In the third and last of NPR’s stellar series on Operation Streamline, Ted Robbins addresses lawmakers wanting to expand the program when nobody knows how much it costs, except that those costs are staggering (“Border Convictions: High Stakes, Unknown Price” September 14, 2010).

A great, direct message in five minutes, though I think the piece could have made an even greater impact had Robbins pointed out that there are three people in the country who could each singlehandedly end this policy in practice – Attorney General Eric Holder, Secretary of DHS Janet Napolitano, or President Obama. (For more on that, see recommendations in the Operation Streamline Green Paper).

That being said, the investigation is a five minute parade of evidence affirming that nobody really understands the huge costs of OS. However, “huge” is a relative term, and many government programs are costly, so I appreciate that Robbins took the time to make it clear that OS is different. It’s financially infeasible.

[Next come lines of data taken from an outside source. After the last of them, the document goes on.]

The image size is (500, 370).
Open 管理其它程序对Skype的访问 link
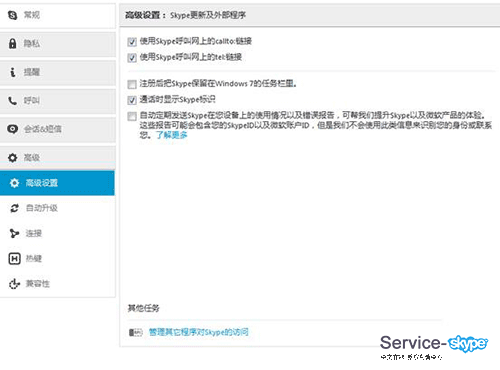[x=199, y=332]
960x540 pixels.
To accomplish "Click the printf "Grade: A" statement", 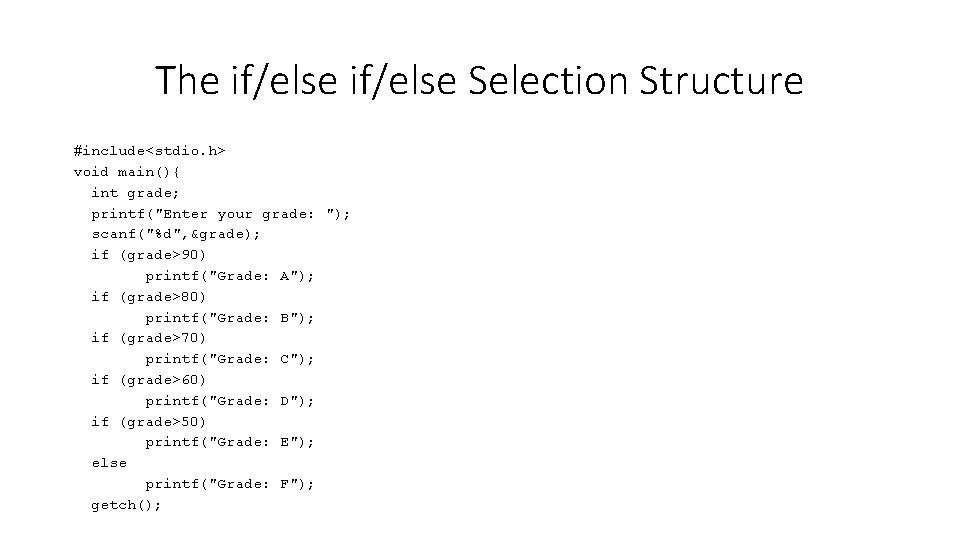I will click(x=229, y=275).
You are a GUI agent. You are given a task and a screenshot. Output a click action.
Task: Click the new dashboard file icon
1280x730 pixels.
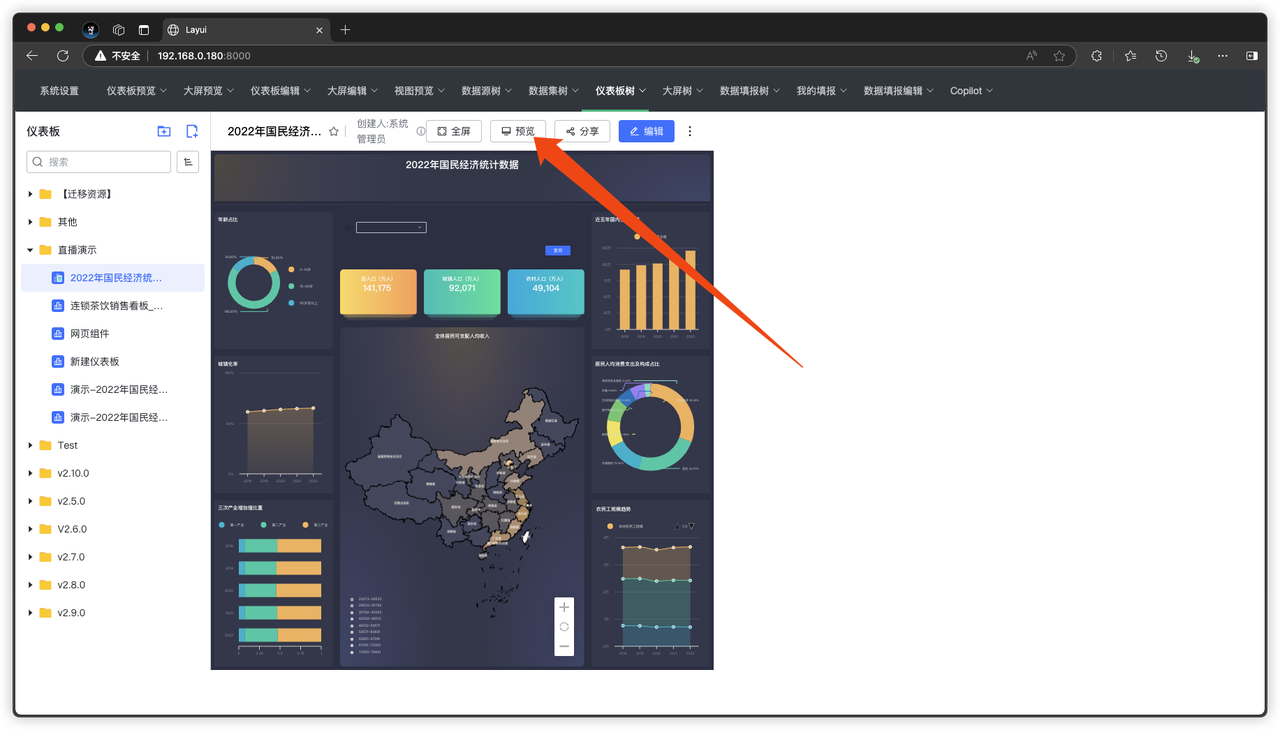(191, 131)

U.S. Federal Judge John Roll, District of Arizona:

“[If they implemented OS fully, the Tucson district] would have more cases than the rest of the entire country. You would take the resources now, for the entire country, and just double it, and put that in Arizona.”

Other illustrations of Streamline’s infeasibility? If the program met its stated goal of zero tolerance, Tuscon would have 1,000 immigration cases every weekday, totaling a quarter million prosecutions a year and $1 billion in annual costs to taxpayers. Clearly worse than the roughly 200 a day processed now . . . in a court designed to hold 100 cases a day.

When compared to the multiple, concrete costs listed in the story, the vague statements of those supporting expansion fall flat. Most shameless, however, was Arizona Republican Senator Jon Kyl. I couldn’t help but cringe at how lightly he takes his responsibilities as a legislator: “We have to guess at it. We’ll give $50 million [to fund OS in Arizona]. How much will that do?”

That $50 million won’t ensure a fair judicial process for the immigrants ensnared in this program. It won’t deter most of them from re-entering, just as it didn’t deter them from entering in the first place. It won’t even free resources to worry about other crimes the federal courts should be prosecuting. And that $50 million most certainly won’t be enough, whatever one can mean by “enough” when this program shouldn’t even be continued in the first place.